If you have smoked salmon in the freezer this is easy base recipe you can adjust to your taste.
8-10 OZ Smoked Salmon - Chopped fine in a food processor
2ea 6-8 OZ Philly Cream Cheesse (The whipped stuff in the tub is easy to work with and you have a tub to store it back in)
Hot sause to taste - I use only a bit to not take away from the salmon taste. (Tabasco, Sriracha, Sweet lumpia chili sauce)
2 cloves garlic - minced ( or a shake of the powered stuff)
1/2 Lemon or lime - juiced
2-3 Green Onion chopped.
Cracked Pepper to taste
Mix well and overnight it in the fridge.
Set it it out 15-20 minutes to soften up next to some crackers and watch it dissappear.

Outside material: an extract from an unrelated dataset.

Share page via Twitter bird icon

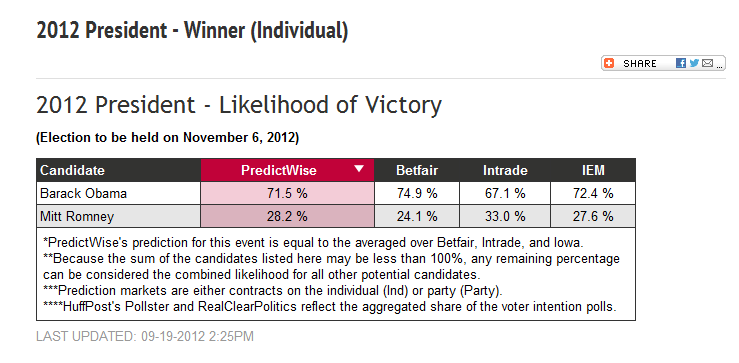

You will get rave reviews at any party or family gathering.
-g
Looks great! Thanks for sharing.
Charlie
We always serve our smoked salmon with room temp cream cheese and crackers, so I know this is gonna be the bomb. Thanks G!
We have a similar recipe and there are some parties we get invited to 'if you bring that salmon dip". ;D One thing we do, is when we pull it out of the fridge to serve, we add some heavy cream to make it a little thinner and more dippable.